▶ Material supplied
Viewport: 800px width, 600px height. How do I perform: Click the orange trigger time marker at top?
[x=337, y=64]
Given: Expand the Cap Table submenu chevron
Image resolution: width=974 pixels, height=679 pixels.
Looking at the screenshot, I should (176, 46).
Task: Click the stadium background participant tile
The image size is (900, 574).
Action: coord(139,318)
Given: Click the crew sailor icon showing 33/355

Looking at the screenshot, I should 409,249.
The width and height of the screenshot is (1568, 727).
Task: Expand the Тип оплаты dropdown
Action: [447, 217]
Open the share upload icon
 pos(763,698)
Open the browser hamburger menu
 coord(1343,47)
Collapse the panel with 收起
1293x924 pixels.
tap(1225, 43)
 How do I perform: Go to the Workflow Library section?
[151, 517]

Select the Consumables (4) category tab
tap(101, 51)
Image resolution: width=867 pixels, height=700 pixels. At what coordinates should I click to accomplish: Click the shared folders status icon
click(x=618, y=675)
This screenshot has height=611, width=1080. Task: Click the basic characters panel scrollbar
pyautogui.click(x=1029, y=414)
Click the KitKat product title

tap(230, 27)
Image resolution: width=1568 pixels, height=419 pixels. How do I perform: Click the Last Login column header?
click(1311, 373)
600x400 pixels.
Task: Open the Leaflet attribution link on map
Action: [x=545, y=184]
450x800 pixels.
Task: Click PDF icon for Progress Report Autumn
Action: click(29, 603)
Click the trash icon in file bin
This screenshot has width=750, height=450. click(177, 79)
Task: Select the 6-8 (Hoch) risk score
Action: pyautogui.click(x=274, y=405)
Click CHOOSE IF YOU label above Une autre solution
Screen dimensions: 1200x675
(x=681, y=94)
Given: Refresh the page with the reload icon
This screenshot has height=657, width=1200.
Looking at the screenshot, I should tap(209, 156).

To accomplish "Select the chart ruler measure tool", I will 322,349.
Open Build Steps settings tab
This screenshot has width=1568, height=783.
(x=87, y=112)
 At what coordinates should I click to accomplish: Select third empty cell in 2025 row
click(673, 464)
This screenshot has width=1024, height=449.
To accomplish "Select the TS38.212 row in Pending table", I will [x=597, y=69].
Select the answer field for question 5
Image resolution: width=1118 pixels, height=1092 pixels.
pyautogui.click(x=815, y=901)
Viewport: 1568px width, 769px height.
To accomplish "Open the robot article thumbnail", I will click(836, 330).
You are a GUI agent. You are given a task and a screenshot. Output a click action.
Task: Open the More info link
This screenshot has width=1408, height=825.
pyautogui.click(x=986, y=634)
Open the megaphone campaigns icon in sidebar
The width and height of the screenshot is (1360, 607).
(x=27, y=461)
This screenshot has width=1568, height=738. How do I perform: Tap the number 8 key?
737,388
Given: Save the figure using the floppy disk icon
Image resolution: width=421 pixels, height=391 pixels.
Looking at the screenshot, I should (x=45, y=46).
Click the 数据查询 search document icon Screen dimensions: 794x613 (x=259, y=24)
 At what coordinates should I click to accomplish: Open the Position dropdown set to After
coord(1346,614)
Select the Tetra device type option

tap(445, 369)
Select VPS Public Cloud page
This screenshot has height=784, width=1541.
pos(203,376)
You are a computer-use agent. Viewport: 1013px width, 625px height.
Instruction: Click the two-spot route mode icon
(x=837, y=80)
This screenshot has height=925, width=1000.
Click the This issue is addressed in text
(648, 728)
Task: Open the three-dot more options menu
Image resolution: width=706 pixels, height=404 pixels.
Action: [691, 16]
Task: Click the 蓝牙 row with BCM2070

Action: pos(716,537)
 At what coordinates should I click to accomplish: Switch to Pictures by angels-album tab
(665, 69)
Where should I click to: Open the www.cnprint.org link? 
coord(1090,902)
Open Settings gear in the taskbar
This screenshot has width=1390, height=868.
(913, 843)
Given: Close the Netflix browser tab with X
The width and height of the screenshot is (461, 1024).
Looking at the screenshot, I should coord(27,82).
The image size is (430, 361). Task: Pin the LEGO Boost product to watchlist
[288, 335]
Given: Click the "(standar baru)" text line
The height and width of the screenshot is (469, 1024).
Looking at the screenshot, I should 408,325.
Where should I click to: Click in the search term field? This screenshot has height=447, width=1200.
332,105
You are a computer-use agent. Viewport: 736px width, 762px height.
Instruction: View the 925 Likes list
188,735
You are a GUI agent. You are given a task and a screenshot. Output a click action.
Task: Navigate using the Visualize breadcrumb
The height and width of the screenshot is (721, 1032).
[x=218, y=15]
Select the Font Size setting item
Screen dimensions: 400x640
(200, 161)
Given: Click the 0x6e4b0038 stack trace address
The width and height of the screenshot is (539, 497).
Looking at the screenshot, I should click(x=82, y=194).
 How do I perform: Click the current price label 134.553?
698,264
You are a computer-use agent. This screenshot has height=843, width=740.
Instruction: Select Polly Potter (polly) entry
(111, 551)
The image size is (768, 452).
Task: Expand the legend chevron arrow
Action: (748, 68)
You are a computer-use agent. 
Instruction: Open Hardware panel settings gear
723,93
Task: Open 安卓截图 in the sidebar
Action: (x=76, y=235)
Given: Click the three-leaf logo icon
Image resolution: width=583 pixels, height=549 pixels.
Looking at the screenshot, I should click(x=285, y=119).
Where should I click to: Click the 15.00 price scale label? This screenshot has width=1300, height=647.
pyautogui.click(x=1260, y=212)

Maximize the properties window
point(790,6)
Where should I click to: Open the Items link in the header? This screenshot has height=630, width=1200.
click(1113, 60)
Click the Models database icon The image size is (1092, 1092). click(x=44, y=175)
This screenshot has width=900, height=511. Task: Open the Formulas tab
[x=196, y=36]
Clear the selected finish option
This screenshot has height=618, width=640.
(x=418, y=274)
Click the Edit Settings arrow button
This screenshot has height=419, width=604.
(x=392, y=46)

▶ Requirement
Please make the answer a complete, exact reproduction of the records.

▶ Reply
Viewport: 800px width, 600px height. How do I perform: Click the orange trigger time marker at top?
[x=337, y=64]
Given: Expand the Cap Table submenu chevron
Image resolution: width=974 pixels, height=679 pixels.
Looking at the screenshot, I should (176, 46).
Task: Click the stadium background participant tile
The image size is (900, 574).
Action: coord(139,318)
Given: Click the crew sailor icon showing 33/355

Looking at the screenshot, I should 409,249.
The width and height of the screenshot is (1568, 727).
Task: Expand the Тип оплаты dropdown
Action: [447, 217]
Open the share upload icon
 pos(763,698)
Open the browser hamburger menu
 coord(1343,47)
Collapse the panel with 收起
1293x924 pixels.
tap(1225, 43)
 How do I perform: Go to the Workflow Library section?
[151, 517]

Select the Consumables (4) category tab
tap(101, 51)
Image resolution: width=867 pixels, height=700 pixels. At what coordinates should I click to accomplish: Click the shared folders status icon
click(x=618, y=675)
This screenshot has height=611, width=1080. Task: Click the basic characters panel scrollbar
pyautogui.click(x=1029, y=414)
Click the KitKat product title

tap(230, 27)
Image resolution: width=1568 pixels, height=419 pixels. How do I perform: Click the Last Login column header?
click(1311, 373)
600x400 pixels.
Task: Open the Leaflet attribution link on map
Action: [x=545, y=184]
450x800 pixels.
Task: Click PDF icon for Progress Report Autumn
Action: click(29, 603)
Click the trash icon in file bin
This screenshot has width=750, height=450. click(177, 79)
Task: Select the 6-8 (Hoch) risk score
Action: pyautogui.click(x=274, y=405)
Click CHOOSE IF YOU label above Une autre solution
Screen dimensions: 1200x675
(x=681, y=94)
Given: Refresh the page with the reload icon
This screenshot has height=657, width=1200.
Looking at the screenshot, I should tap(209, 156).

To accomplish "Select the chart ruler measure tool", I will 322,349.
Open Build Steps settings tab
This screenshot has width=1568, height=783.
(x=87, y=112)
 At what coordinates should I click to accomplish: Select third empty cell in 2025 row
click(673, 464)
This screenshot has width=1024, height=449.
To accomplish "Select the TS38.212 row in Pending table", I will [x=597, y=69].
Select the answer field for question 5
Image resolution: width=1118 pixels, height=1092 pixels.
pyautogui.click(x=815, y=901)
Viewport: 1568px width, 769px height.
To accomplish "Open the robot article thumbnail", I will click(836, 330).
You are a GUI agent. You are given a task and a screenshot. Output a click action.
Task: Open the More info link
This screenshot has width=1408, height=825.
pyautogui.click(x=986, y=634)
Open the megaphone campaigns icon in sidebar
The width and height of the screenshot is (1360, 607).
(x=27, y=461)
This screenshot has width=1568, height=738. How do I perform: Tap the number 8 key?
737,388
Given: Save the figure using the floppy disk icon
Image resolution: width=421 pixels, height=391 pixels.
Looking at the screenshot, I should (x=45, y=46).
Click the 数据查询 search document icon Screen dimensions: 794x613 (x=259, y=24)
 At what coordinates should I click to accomplish: Open the Position dropdown set to After
coord(1346,614)
Select the Tetra device type option

tap(445, 369)
Select VPS Public Cloud page
This screenshot has height=784, width=1541.
pos(203,376)
You are a computer-use agent. Viewport: 1013px width, 625px height.
Instruction: Click the two-spot route mode icon
(x=837, y=80)
This screenshot has height=925, width=1000.
Click the This issue is addressed in text
(648, 728)
Task: Open the three-dot more options menu
Image resolution: width=706 pixels, height=404 pixels.
Action: [691, 16]
Task: Click the 蓝牙 row with BCM2070

Action: pos(716,537)
 At what coordinates should I click to accomplish: Switch to Pictures by angels-album tab
(665, 69)
Where should I click to: Open the www.cnprint.org link? 
coord(1090,902)
Open Settings gear in the taskbar
This screenshot has width=1390, height=868.
(913, 843)
Given: Close the Netflix browser tab with X
The width and height of the screenshot is (461, 1024).
Looking at the screenshot, I should coord(27,82).
The image size is (430, 361). Task: Pin the LEGO Boost product to watchlist
[288, 335]
Given: Click the "(standar baru)" text line
The height and width of the screenshot is (469, 1024).
Looking at the screenshot, I should 408,325.
Where should I click to: Click in the search term field? This screenshot has height=447, width=1200.
332,105
You are a computer-use agent. Viewport: 736px width, 762px height.
Instruction: View the 925 Likes list
188,735
You are a GUI agent. You are given a task and a screenshot. Output a click action.
Task: Navigate using the Visualize breadcrumb
The height and width of the screenshot is (721, 1032).
[x=218, y=15]
Select the Font Size setting item
Screen dimensions: 400x640
(200, 161)
Given: Click the 0x6e4b0038 stack trace address
The width and height of the screenshot is (539, 497).
Looking at the screenshot, I should click(x=82, y=194).
 How do I perform: Click the current price label 134.553?
698,264
You are a computer-use agent. This screenshot has height=843, width=740.
Instruction: Select Polly Potter (polly) entry
(111, 551)
The image size is (768, 452).
Task: Expand the legend chevron arrow
Action: (748, 68)
You are a computer-use agent. 
Instruction: Open Hardware panel settings gear
723,93
Task: Open 安卓截图 in the sidebar
Action: (x=76, y=235)
Given: Click the three-leaf logo icon
Image resolution: width=583 pixels, height=549 pixels.
Looking at the screenshot, I should click(x=285, y=119).
Where should I click to: Click the 15.00 price scale label? This screenshot has width=1300, height=647.
pyautogui.click(x=1260, y=212)

Maximize the properties window
point(790,6)
Where should I click to: Open the Items link in the header? This screenshot has height=630, width=1200.
click(1113, 60)
Click the Models database icon The image size is (1092, 1092). click(x=44, y=175)
This screenshot has width=900, height=511. Task: Open the Formulas tab
[x=196, y=36]
Clear the selected finish option
This screenshot has height=618, width=640.
(x=418, y=274)
Click the Edit Settings arrow button
This screenshot has height=419, width=604.
(x=392, y=46)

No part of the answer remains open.